The story of the film Phullu follows a similar vein. Phullu, who lives in a village in India, has always been ignorant about periods. And like many other Indian men, he discovers the monthly hardship, only after getting married, when he sees his wife hiding the rag that she uses during her periods. Later when he learns that his village seriously lacks means for hygienic sanitation, and how the ladies of the village are subjected to handicapping and unreasonable menstrual myths and taboos, he decides to educate and sensitise his village in this matter. But his Good Samaritan gestures do not find any appreciation among the villagers, and Phullu is entitled to more shame when he addresses such a taboo topic. However, he goes against all odds and endeavours to develop cheap sanitary napkins for everyone to be able to afford them.

An “adult” subject

But the film unfortunately will not be accessible to the largest segment of the target audience, young Indians, because of its ‘A’ (Adult) classification, which prohibits minors from viewing the movie at theatres.

“We wanted this film to target families, especially young Indians, girls as well as boys. But the Central Board of Film Certification (CBFC) gave it an ‘A’ rating. If it is allowed to advertise sanitary napkins on national television, then why put a censorship on this film, which is a pedagogical advancement in the subject,” shares Sharib Hashmi, the actor playing the protagonist of the film Phullu.

The director, Abhishek Saxena, approves that the film is devoid of any obscene content, smoking, or any other subject that could have warranted the ‘A’ rating.

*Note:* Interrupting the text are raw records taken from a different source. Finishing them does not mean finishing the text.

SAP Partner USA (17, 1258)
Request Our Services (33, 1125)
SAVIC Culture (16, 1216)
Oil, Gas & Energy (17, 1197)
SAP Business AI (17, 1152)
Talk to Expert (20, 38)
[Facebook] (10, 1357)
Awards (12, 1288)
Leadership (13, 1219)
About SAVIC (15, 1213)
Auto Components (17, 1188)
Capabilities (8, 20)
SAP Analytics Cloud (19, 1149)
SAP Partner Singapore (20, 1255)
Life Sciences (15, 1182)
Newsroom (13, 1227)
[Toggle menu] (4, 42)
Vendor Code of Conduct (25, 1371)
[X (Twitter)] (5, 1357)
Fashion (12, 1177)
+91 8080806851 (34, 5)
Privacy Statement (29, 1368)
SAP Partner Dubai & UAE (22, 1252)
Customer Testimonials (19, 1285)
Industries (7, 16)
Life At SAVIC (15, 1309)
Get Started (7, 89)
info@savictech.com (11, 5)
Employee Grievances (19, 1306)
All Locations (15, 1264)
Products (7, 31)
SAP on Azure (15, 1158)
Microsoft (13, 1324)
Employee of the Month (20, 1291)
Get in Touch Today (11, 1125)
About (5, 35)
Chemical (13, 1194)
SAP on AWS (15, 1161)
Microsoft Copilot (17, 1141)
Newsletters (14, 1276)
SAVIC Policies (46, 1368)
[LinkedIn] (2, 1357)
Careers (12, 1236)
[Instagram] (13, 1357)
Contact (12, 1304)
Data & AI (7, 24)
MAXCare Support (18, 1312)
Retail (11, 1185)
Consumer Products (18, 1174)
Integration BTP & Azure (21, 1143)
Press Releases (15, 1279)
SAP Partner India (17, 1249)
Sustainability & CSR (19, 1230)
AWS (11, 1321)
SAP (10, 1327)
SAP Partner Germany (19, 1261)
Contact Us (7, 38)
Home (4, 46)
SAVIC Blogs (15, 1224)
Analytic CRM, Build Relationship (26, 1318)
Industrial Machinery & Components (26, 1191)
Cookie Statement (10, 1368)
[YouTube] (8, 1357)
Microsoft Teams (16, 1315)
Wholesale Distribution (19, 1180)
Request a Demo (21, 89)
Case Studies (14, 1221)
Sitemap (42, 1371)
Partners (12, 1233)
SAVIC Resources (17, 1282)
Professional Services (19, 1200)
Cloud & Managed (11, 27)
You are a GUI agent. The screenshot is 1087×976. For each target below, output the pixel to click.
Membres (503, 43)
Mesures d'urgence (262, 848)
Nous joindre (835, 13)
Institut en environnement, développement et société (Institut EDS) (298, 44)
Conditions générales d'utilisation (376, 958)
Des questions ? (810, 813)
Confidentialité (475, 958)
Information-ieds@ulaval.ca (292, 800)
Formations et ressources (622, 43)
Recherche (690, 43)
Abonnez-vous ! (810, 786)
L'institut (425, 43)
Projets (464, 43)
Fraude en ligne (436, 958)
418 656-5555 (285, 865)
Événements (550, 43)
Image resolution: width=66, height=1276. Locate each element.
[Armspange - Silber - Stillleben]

The film’s biggest goal, he adds, was to encourage people to talk about periods and sanitary pads without shame, but such a rating only hampers that intent. “Our small budget does not allow us to fight against the decision. The problem is that the decision makers at the CBCF have also grown up with such stigmas, and thus find the subject ‘adult’. This is the very taboo that we wanted to break,” remarks a disheartened Abhishek Saxena in an interview with The Quint.

Sanitary napkins, a luxury product

But the subject becomes all the more important as less than 12 pc of Indian women have hygienic access to treat periods, according to a 2011 survey by AC Nielsen. With sanitary napkins being sold at prohibitive prices, many Indian women turn to unhygienic, even dangerous, means like old rags, or even sometimes sand, straw or ash.

To make matters worse, taxes that go up to 14.5 pc on sanitary napkins, and even more for products such as tampons, are imposed by some Indian states. Paradoxically, these “luxury” products become all the more inaccessible for those who need them for a week, every month and during a good forty years of their lives.

While India does not lack initiatives like Phullu, or the comic Menstrupedia, as well as those taken by other activists and Non-Government Organisations, to raise awareness among their fellow citizens on this essential issue, the road to emancipation of Indian women still seems a long way to go.